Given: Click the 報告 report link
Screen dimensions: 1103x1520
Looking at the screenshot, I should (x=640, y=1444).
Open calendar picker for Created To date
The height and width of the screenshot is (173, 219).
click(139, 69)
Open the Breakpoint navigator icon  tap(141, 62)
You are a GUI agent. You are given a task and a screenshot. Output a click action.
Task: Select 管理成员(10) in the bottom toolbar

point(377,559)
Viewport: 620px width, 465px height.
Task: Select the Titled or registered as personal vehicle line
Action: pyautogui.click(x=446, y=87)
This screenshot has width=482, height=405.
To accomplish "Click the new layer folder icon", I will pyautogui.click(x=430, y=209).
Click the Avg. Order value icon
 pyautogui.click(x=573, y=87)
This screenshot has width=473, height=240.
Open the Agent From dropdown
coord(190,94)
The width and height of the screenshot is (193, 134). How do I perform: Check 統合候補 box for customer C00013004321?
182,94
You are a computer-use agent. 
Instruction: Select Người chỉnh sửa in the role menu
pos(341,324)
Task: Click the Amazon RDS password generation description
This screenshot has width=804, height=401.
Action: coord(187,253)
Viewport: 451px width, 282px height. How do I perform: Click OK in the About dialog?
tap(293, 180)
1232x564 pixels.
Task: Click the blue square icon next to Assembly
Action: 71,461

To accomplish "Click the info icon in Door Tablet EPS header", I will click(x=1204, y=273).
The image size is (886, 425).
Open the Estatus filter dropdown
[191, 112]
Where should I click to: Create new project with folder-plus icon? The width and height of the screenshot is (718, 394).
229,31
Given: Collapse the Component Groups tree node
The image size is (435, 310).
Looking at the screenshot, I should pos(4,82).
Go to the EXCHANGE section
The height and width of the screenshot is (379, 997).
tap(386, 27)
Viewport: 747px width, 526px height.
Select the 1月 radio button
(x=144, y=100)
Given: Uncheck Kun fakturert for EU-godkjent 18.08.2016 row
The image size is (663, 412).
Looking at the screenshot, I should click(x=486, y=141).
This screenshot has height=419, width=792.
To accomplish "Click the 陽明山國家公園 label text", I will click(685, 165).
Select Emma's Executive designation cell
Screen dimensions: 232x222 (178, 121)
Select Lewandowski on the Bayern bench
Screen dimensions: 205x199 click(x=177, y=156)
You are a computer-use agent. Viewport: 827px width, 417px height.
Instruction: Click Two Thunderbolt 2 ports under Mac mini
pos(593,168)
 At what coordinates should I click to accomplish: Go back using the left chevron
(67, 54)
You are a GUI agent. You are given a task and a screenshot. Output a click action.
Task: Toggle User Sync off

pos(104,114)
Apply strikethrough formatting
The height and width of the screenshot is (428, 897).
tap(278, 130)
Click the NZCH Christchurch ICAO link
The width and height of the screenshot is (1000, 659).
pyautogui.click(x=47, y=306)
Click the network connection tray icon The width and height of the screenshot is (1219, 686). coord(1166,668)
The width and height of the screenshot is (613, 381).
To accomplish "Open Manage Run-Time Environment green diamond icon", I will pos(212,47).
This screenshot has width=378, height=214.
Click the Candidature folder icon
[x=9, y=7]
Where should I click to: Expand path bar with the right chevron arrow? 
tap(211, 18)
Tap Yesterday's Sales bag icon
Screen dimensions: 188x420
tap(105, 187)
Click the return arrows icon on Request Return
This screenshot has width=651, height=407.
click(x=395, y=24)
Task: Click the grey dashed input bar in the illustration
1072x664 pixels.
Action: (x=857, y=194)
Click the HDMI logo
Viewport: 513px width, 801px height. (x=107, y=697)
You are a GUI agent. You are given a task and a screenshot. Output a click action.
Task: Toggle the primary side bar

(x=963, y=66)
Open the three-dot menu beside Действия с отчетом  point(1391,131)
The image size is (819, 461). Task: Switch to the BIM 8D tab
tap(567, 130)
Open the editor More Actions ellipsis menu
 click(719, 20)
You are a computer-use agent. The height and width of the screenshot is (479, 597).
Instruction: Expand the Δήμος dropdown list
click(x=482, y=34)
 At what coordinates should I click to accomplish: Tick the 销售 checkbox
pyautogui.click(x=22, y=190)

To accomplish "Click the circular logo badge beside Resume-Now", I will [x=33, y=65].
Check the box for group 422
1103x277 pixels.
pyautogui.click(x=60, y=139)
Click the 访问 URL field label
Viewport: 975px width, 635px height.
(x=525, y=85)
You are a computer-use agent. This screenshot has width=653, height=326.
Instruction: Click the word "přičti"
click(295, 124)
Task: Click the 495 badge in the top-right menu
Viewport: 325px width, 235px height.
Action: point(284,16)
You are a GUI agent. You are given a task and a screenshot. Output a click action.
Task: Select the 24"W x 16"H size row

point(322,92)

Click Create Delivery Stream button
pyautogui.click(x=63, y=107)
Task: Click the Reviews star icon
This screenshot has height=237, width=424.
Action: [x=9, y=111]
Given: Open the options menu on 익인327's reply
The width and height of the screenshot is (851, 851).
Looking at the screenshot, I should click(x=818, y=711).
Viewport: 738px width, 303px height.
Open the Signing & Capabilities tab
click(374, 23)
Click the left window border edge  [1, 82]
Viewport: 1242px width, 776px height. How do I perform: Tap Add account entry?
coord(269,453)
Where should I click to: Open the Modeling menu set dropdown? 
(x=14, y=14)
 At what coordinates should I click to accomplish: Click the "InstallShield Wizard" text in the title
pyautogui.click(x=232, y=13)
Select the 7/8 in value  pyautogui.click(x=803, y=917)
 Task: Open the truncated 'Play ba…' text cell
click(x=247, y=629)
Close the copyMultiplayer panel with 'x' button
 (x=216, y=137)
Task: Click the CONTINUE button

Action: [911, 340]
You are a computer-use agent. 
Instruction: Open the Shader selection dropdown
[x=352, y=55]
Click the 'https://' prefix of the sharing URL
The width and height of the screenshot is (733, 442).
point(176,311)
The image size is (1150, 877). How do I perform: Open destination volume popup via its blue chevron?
* * * *
Go through the data above and return each line containing the string "beside".

* Your response
Open the three-dot menu beside Действия с отчетом  point(1391,131)
To accomplish "Click the circular logo badge beside Resume-Now", I will [x=33, y=65].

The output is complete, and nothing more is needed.